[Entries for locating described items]
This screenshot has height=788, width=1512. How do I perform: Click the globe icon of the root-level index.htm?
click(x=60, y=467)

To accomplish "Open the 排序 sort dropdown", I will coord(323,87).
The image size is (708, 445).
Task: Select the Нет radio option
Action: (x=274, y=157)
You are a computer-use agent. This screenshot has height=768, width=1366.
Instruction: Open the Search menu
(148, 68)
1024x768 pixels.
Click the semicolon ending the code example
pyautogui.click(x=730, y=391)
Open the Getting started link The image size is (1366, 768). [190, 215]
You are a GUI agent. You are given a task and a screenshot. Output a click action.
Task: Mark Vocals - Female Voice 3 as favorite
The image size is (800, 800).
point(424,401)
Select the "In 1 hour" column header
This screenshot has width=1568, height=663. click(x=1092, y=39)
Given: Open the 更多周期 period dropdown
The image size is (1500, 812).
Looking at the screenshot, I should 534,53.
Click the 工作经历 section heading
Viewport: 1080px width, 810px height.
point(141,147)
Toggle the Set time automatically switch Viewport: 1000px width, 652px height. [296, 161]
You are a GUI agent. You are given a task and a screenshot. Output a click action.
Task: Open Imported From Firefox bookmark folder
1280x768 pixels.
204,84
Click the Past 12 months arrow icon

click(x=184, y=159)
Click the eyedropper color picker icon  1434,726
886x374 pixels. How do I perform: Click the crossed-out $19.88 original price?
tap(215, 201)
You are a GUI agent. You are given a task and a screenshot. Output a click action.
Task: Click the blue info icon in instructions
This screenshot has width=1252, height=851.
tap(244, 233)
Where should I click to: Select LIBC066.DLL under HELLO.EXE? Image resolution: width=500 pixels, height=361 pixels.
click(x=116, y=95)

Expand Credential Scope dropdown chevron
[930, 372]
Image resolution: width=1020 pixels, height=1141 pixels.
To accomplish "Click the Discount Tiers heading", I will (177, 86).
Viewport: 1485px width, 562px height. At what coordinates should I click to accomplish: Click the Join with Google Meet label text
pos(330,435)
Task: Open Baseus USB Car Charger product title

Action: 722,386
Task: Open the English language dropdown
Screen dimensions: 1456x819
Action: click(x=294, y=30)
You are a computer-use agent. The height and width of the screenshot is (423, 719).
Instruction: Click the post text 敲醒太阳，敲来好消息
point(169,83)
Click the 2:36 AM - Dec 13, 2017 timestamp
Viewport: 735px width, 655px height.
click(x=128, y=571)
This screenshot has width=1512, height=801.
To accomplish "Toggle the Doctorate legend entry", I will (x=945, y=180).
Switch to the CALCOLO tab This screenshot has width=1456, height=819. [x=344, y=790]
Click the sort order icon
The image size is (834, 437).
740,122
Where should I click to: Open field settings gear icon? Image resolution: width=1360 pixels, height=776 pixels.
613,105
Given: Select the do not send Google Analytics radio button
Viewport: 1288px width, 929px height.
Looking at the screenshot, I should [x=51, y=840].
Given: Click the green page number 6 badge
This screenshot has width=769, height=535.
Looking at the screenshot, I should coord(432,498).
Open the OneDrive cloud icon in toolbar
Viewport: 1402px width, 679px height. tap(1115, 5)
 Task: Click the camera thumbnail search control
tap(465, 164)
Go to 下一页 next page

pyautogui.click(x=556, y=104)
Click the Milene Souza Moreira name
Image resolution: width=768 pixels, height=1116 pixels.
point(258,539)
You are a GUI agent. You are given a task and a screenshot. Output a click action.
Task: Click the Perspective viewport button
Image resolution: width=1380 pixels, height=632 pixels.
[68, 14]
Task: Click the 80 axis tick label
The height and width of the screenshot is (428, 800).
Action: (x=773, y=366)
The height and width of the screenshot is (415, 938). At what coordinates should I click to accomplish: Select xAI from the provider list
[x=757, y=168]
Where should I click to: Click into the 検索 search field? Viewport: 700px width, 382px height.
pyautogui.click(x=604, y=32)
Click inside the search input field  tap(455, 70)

→ **Instructions for the task**:
Copy out the entries above word for word, from the line with "Image resolution: width=1020" up to and including the line with "Action: click(x=294, y=30)".

→ **Answer to the problem**:
Image resolution: width=1020 pixels, height=1141 pixels.
To accomplish "Click the Discount Tiers heading", I will (177, 86).
Viewport: 1485px width, 562px height. At what coordinates should I click to accomplish: Click the Join with Google Meet label text
pos(330,435)
Task: Open Baseus USB Car Charger product title

Action: 722,386
Task: Open the English language dropdown
Screen dimensions: 1456x819
Action: click(x=294, y=30)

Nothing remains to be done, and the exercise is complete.